• [Directions for this task]: Everything from the line containing "The height and" through the end of the entries below must be set down exactly, and nothing else.

• [Entries provided]:
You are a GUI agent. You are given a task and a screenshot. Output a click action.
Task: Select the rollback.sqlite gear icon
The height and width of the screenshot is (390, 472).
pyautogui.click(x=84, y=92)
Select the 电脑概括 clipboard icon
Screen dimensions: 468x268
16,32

• [Solution to this task]:
The height and width of the screenshot is (390, 472).
pyautogui.click(x=84, y=92)
Select the 电脑概括 clipboard icon
Screen dimensions: 468x268
16,32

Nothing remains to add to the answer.